Le cumul emploi-retraite offre la possibilité de liquider sa pension intégralement puis d’en profiter conjointement à un revenu d’activité. Aujourd’hui, pour en bénéficier, il faut avoir atteint l’âge légal de départ à la retraite, avoir droit à une pension retraite à taux plein et avoir liquidé l’ensemble de ses retraites personnelles (de base et complémentaire). Si ce n’est pas le cas, il est possible de bénéficier d’un cumul emploi-retraite partiel, c’est-à-dire qu’il ne faut pas dépasser un certain niveau de revenu brut qui correspond soit à 160 % du Smic (soit 2.397,55 euros par mois en 2018), soit le dernier salaire d’activité, sachant que c’est le plus élevé des deux montants qui sera retenu. Avec la réforme, le cumul emploi-retraite pourrait, selon le Cor, ne plus faire l’objet de limites, même si l’assuré n’a pas rempli les conditions pour partir à taux plein.

Par ailleurs, les cotisations versées par les assurés durant cette période pourraient ouvrir de nouveaux droits à retraite sous la forme de points, ce qui n’est pas le cas actuellement. Le Cor précise que, dans cette hypothèse, l’assuré déciderait de liquider sa pension une deuxième fois lorsqu’il le souhaite. Les points acquis entre les deux liquidations viendraient alors s’ajouter à ceux acquis lors de la première liquidation. Sachant que la pension liquidée est acquise une fois pour toute, le Cor note que “l’assuré pourrait par exemple s’accorder une année sabbatique avant de reprendre une activité, ou alterner les périodes d’activité intense à rémunérations élevées avec des périodes d’activité plus réduite”.
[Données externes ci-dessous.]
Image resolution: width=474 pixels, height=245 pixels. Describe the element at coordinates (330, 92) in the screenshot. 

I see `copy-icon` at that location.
Plus de liberté pour la retraite progressive

La retraite progressive consiste à liquider en partie sa pension, tout en continuant une activité à temps partiel. Elle est accessible deux ans avant l’âge légal de la retraite, sous certaines conditions. Par exemple dans le privé, après la liquidation partielle, il faut continuer une activité salariée avec un temps partiel compris entre 40 % et 80 %. Ce dispositif permet d’améliorer le rendement de ses cotisations par rapport à un assuré qui n’en profiterait pas car, au moment de la liquidation définitive, si les deux perçoivent le même montant de pension, celui qui a bénéficié d’une retraite progressive a perçu des prestations supplémentaires entre la liquidation partielle et la liquidation définitive.
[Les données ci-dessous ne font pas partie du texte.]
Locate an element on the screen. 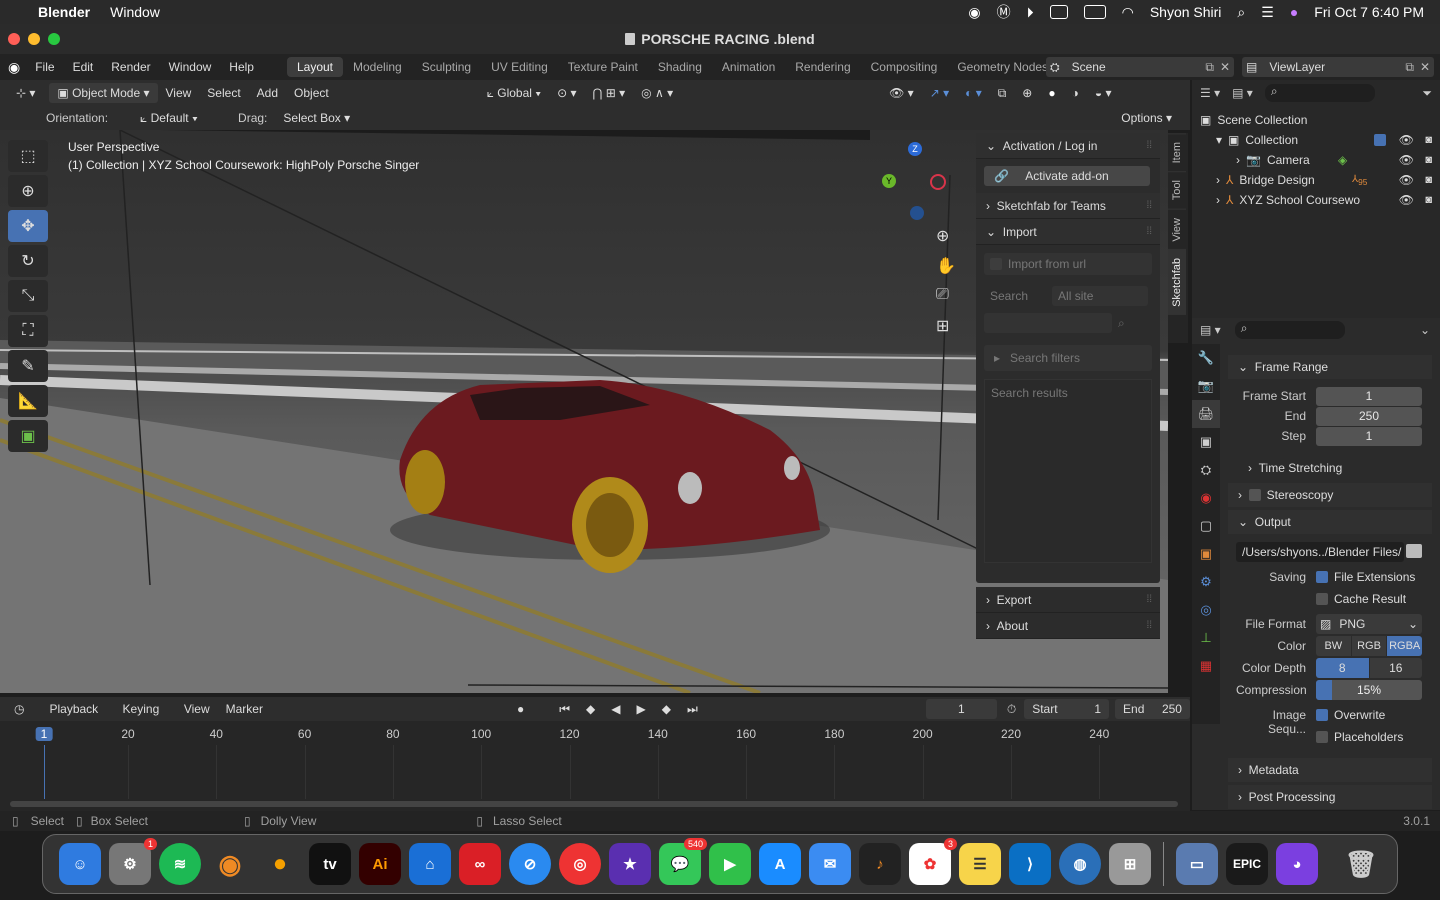 The height and width of the screenshot is (900, 1440). file-format-dropdown: ▨ PNG ⌄ is located at coordinates (1369, 624).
Or, souligne le Cor, ce système à double vitesse deviendrait incompatible avec un régime universel. Ce qui ne ferait pas disparaître la retraite progressive mais qui en limiterait les avantages. En contrepartie, elle pourrait être moins restrictive et permettre de liquider une fraction de ses points acquis (entre 0 et 100% de ses points acquis) en choisissant de les convertir en pension et d’être libre de reprendre une activité ou non, à temps plein ou à temps partiel. “Les cotisations versées durant cette période de cumul engendreraient de nouveaux droits, qui s’ajouteraient aux points acquis précédemment et non encore liquidés”, précise le document du Cor. Il s’agirait d’une sorte de cumul emploi-retraite élargi qui offrirait, en plus, la possibilité de plusieurs liquidations partielles de ses droits à la retraite.